The decision of where to attend college, be it for school or academics, is typically one of the more difficult ones for a teenager to make — the difficulty being that, typically, you only get to pick one. Big school or small? City or open land? Inland or coastal?

Julia Scoles laughed when she recalled a message she received from one of her friends at North Carolina last week: “Just casually going through my three dream schools.”

Last week, the 6-foot-1 Scoles announced that she would be finishing a coast-to-coast-to-coast collegiate career at the University of Southern California, transferring after graduating from the University of Hawai’i.

It’s been an academic and athletic journey that initially took her just a few hours from her home in Mooresville, North Carolina. The 2015 North Carolina Gatorade Player of the Year, committed to the University of North Carolina, where she’d play only one full year, sidelined by concussions two matches into her sophomore season. With a medical redshirt in hand, she sought a career on the beach, transferring four time zones over to the University of Hawai’i, thriving on the sand with Ari Homayun, finishing 29-6, named First Team All-Big West.

Her senior year was shaping to be much of the same. Nine matches in, partnered with freshman Maia Hannemann on court two, Scoles was 7-2 on a 7-2 Bows team whose only losses were close matches to UCLA and LSU.

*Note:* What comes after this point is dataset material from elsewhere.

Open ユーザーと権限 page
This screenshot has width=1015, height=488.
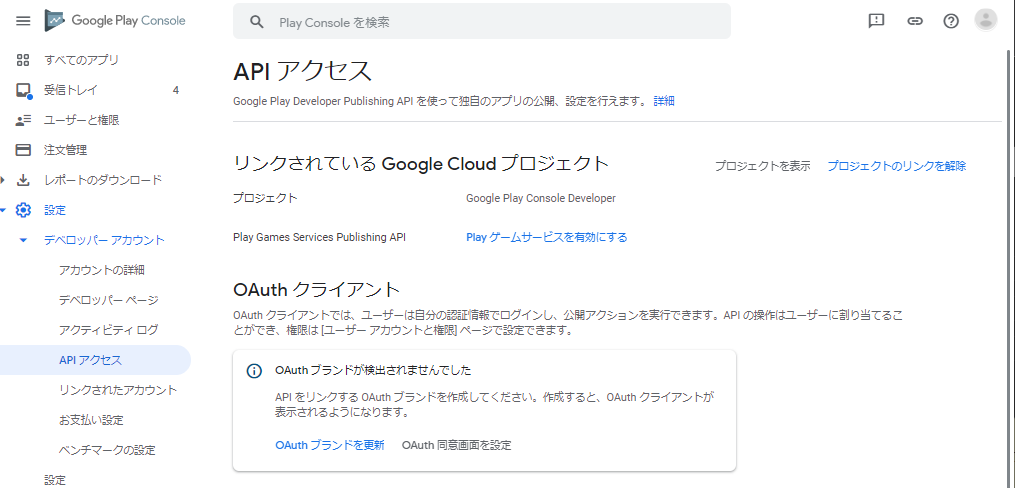pos(81,120)
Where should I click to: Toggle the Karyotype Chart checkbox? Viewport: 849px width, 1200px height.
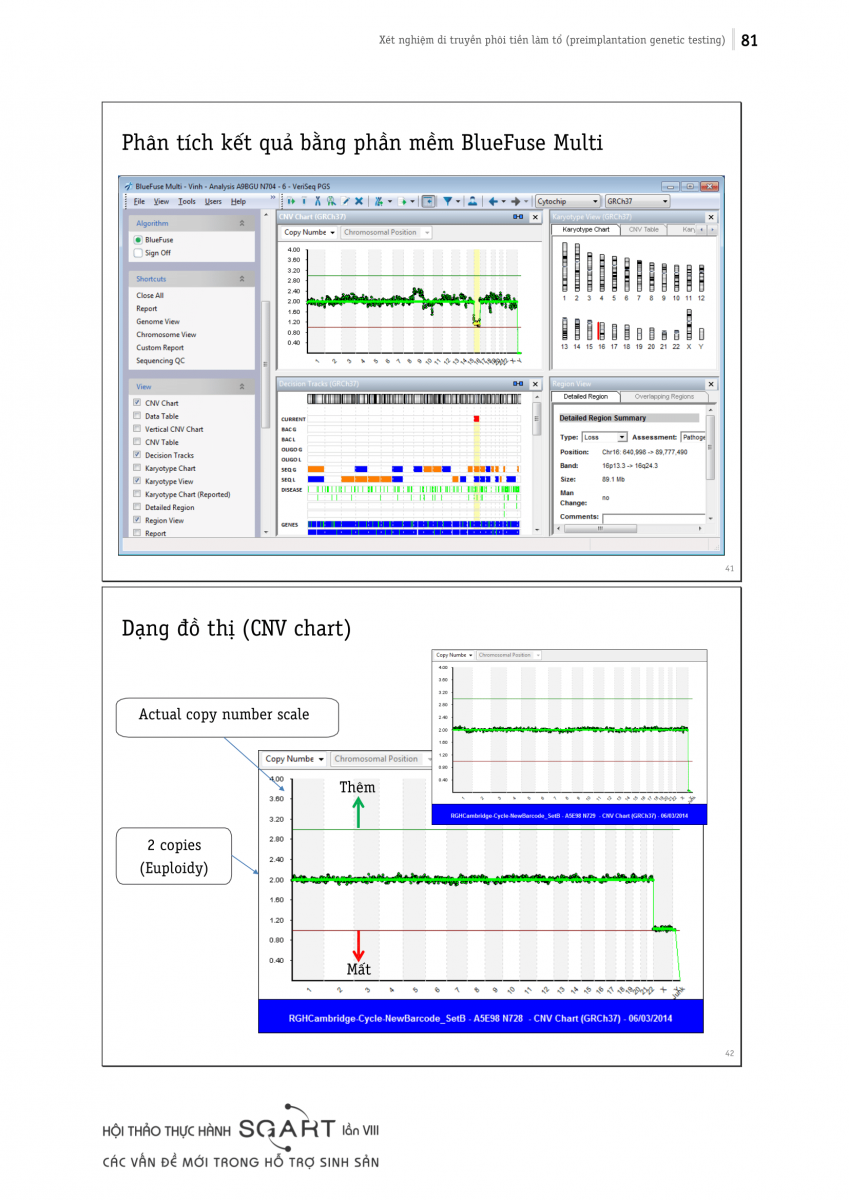tap(137, 468)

Then Covid-19 happened, the remainder of the season was canceled — and Scoles was given another year of eligibility. This was not lost on USC coach Dain Blanton.

When he had first seen Scoles play, Blanton saw “her hit some balls that I haven’t seen AVP players hit,” he said. “I was like ‘Whoa! This girl packs a punch!’ She checks a lot of boxes and any coach would love to have that. She’s got something special.”

Even before Covid-19, Scoles knew she was going to transfer for her final year of eligibility. Academically, she was going to be finished at Hawai’i. She loved her time on the Island, and had nothing but effusive praise for her coaches and teammates there, but Hawai’i didn’t have the master’s program she sought. USC did. It also has one of the most prestigious names in beach volleyball, with a young, talented roster and an Olympic gold medalist as head coach.

“Carolina was hard to leave, too, but I explained to them what I was thinking and over Christmas break, that’s when I kind of figured out a couple options and looking into where I wanted to finish out my eligibility, somewhere that was aligned with something I wanted to do academically,” Scoles said. “I know that volleyball can be taken away from you in a split second. So I want to have something I’m passionate about outside of athletics, so when the sport does end, all my eggs aren’t in one basket.”

With the addition of Scoles, USC will now have a quadrant of experienced players who have first-court talent in Scoles, Sammy Slater, Hailey Harward, and Haley Hallgren, who was competing on No. 1 with Harward. Also returning are court three starters Nicole and Audrey Nourse and rising sophomore Kyla Doig. Highly touted incoming freshmen Delaynie Maple and Megan Kraft are also likely to enter the fold as immediate starters, adding depth to what is shaping up to be one of the deeper rosters in college beach volleyball.

“She’s the perfect type of player: tenacious, loves to work out, very physical and passionate about playing,” Blanton said. “That’s one of the biggest things in my criteria: Are you passionate? Do you want to play on another level? She answers all those questions. We’re putting together a pretty heavy squad of alphas who want to go hard.”